Valerie, James and Madison Parks
Our NAIT StoryMy pregnancy with my daughter began with nausea, all day everyday for the first 4 months. All of my doctor’s appointments went smoothly and I was repeatedly told she was a very healthy baby, and everything looked great. I was placenta previa, so we planned a c-section, until my 32 week check-up. It had completely resolved so we changed our plans to be induced on May 8th. On May 1st, we closed on our new home and began getting her room painted and set up.
At 11:00 pm on May 3rd, I woke up with an upset stomach. It didn’t take me long to realize it was getting worse, and when I arrived at the hospital, I was 5-6 cm and my water broke. I noticed instantly that it was green, and the nurse explained to me that it was thick meconium, and the NICU nurses would be in for the delivery to make sure she was suctioned really good, but there was no need for concern because the baby still looked perfect. Upon delivery, at 11:20 am on May 4th, she had a tight nuchal cord x’s 2, so that explained the stressor causing the meconium. At that moment, I heard my mom ask why she was so bruised. The L&D nurse explained that labor can sometimes cause bruising, and that it would go away within a few days. One of the NICU nurses present told me that she noticed a rash on her called petechiae and asked my permission to draw some blood from her just to be safe. I agreed.
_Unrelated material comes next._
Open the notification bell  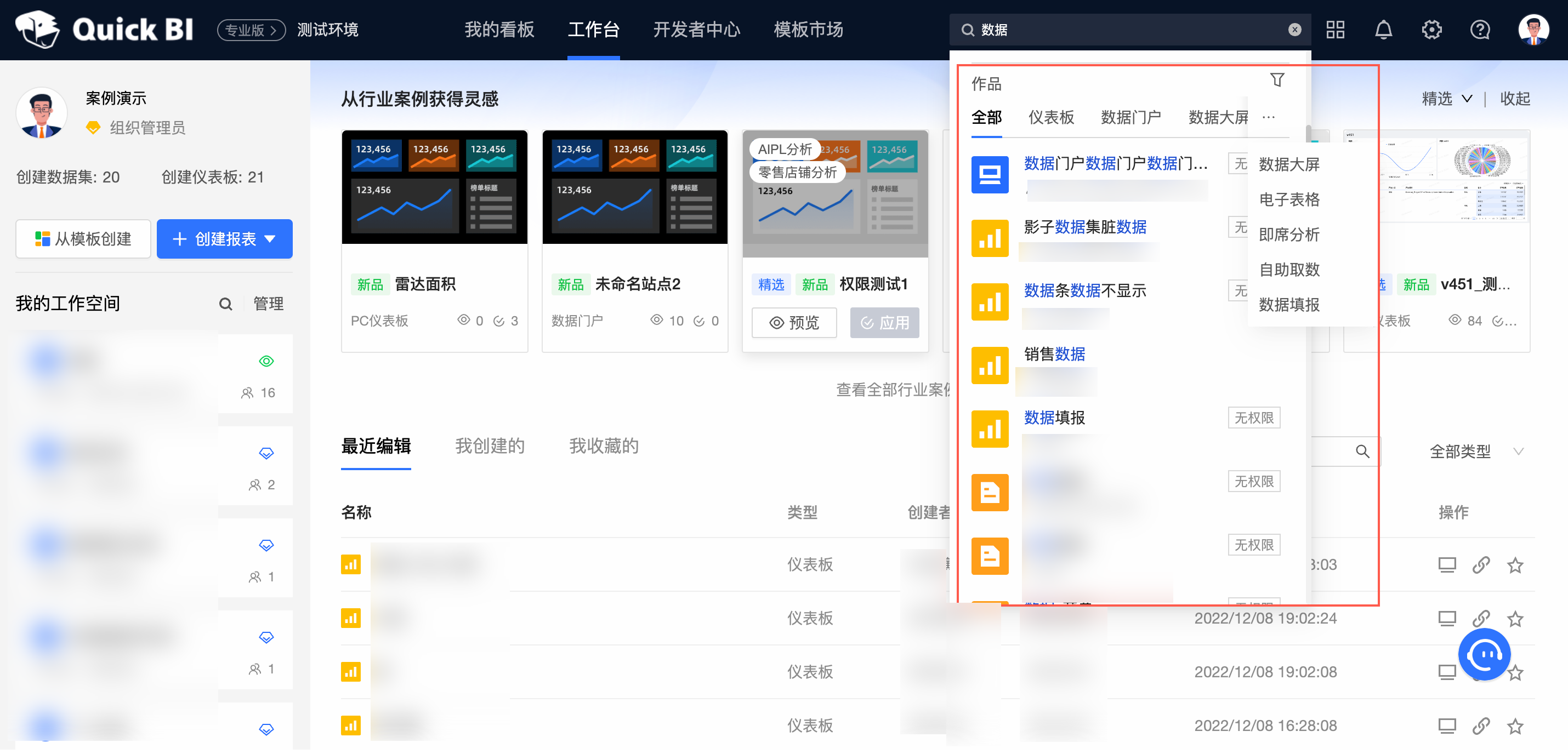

They handed me my baby girl, and I instantly fell in love. She was perfect to me, but I still felt like something was not right. She cried non-stop for the next 3 hours. I just felt like something was wrong, but figured she was a baby, and that’s what they did! She latched on without any trouble and I nursed her for a long time. It was then, in my recovery room that the same NICU nurse came in and asked for my baby telling me her blood work came back abnormal and she needed to go to NICU right away for more tests. I was in shock.After she was admitted, my husband and I went down to see her and find out what was going on. The neonatologist told me at delivery her platelet count was only 8K, and they were doing scans of her head to rule out any bleeds. I remember crying and asking what was going on, and no one seemed to know. They informed me that they would be calling in a neonatal hematologist from another hospital to assess her, and they drew large amounts of blood from me and my husband.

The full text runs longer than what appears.